[PROVIDED DATA — start]
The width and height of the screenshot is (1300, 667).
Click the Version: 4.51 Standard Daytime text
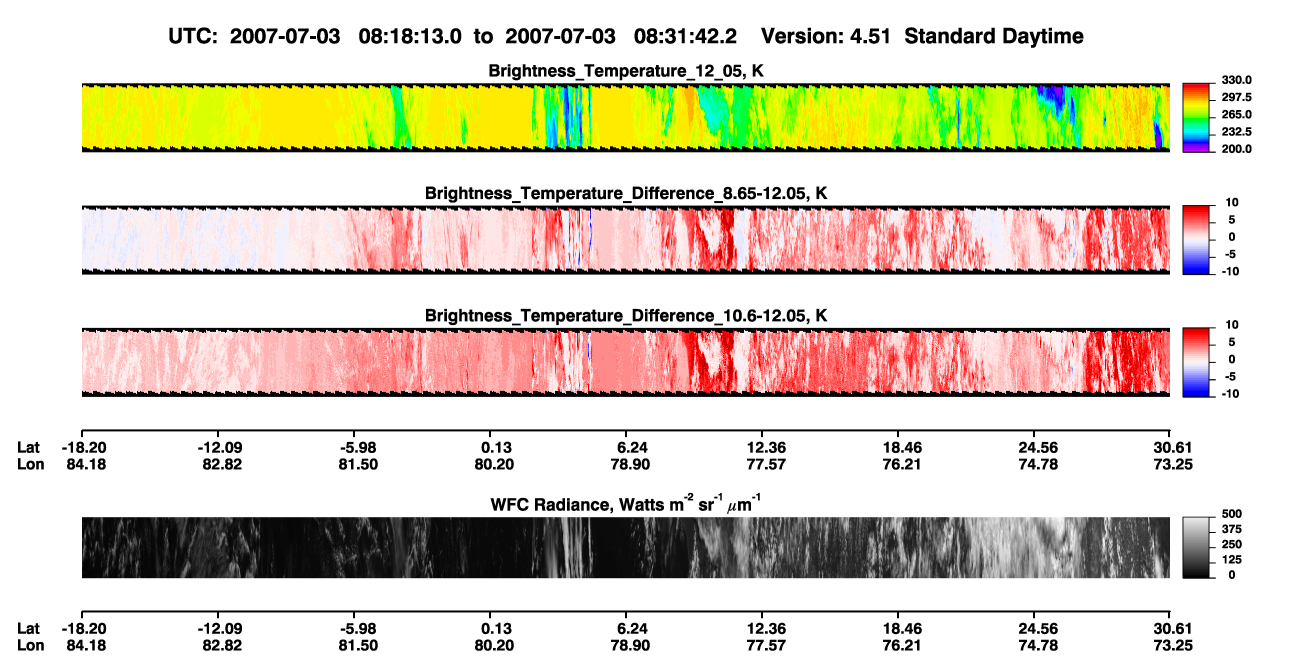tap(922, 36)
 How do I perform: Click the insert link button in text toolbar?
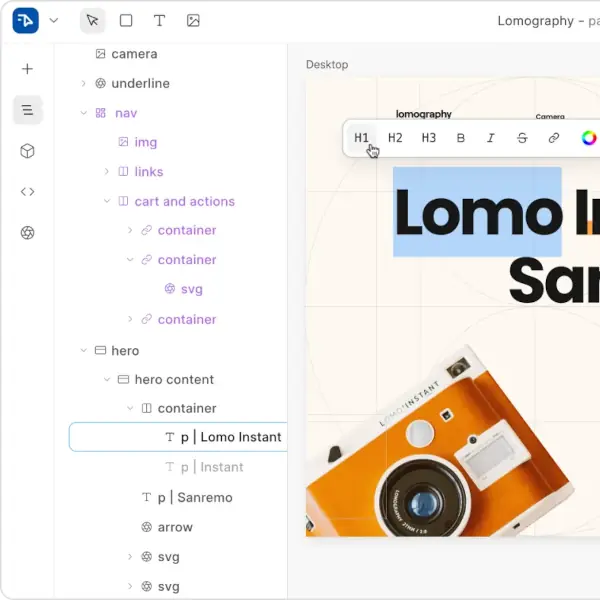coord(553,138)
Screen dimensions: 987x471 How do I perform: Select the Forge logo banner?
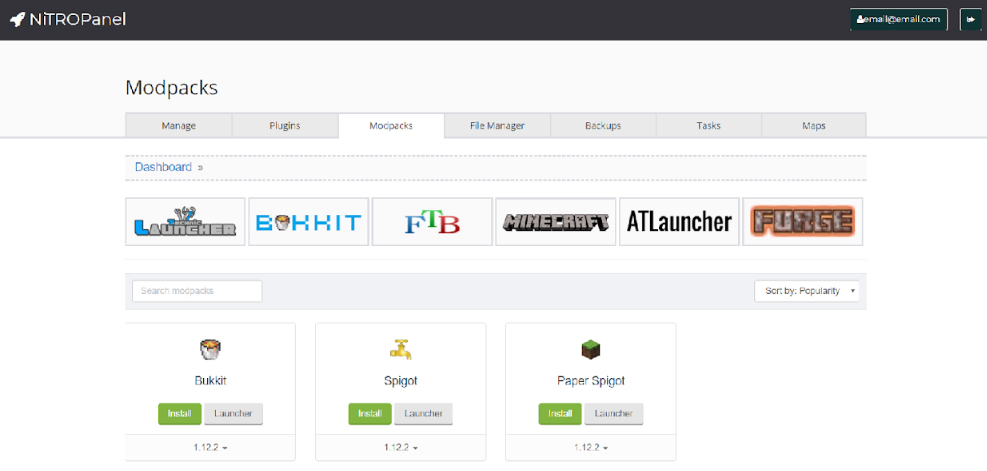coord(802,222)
[PROVIDED DATA — finish]
[PROVIDED DATA — start]
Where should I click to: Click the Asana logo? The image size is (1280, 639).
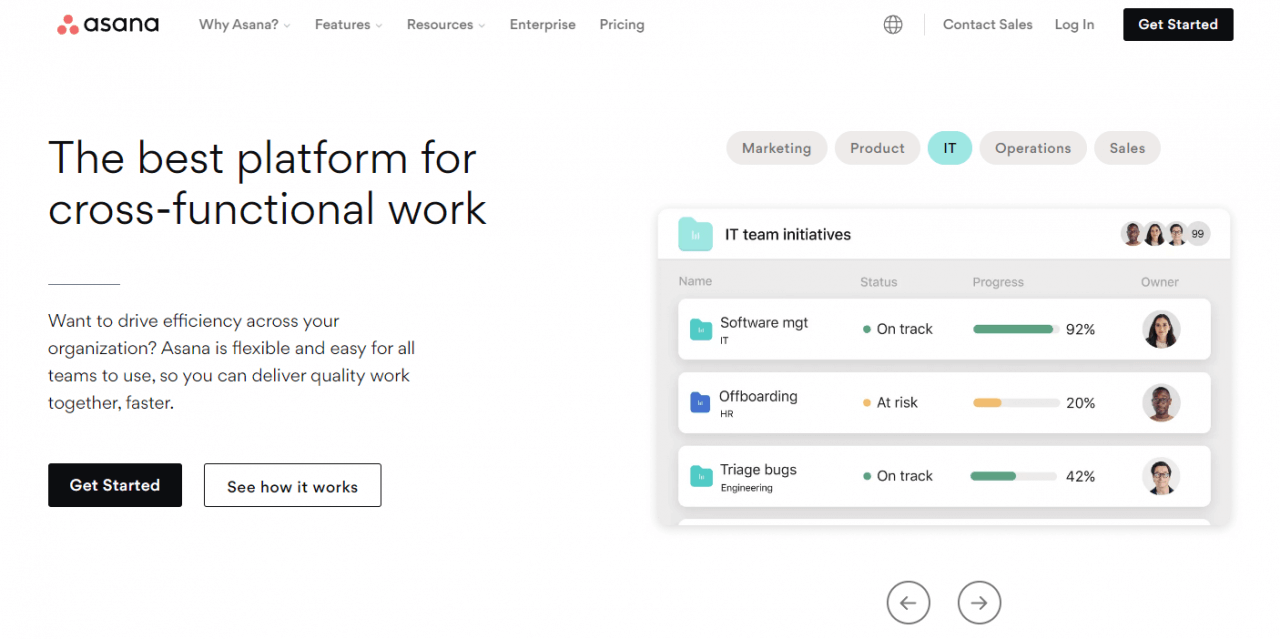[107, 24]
[PROVIDED DATA — finish]
[PROVIDED DATA — start]
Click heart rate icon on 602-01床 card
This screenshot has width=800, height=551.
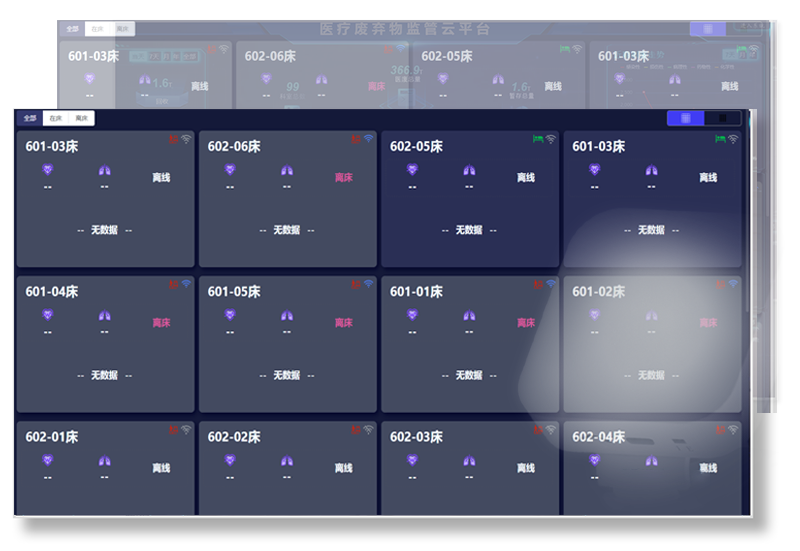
[PROVIDED DATA — finish]
Your response should be the lines of the entries above that include the string "width".

The width and height of the screenshot is (1300, 667).
This screenshot has width=800, height=551.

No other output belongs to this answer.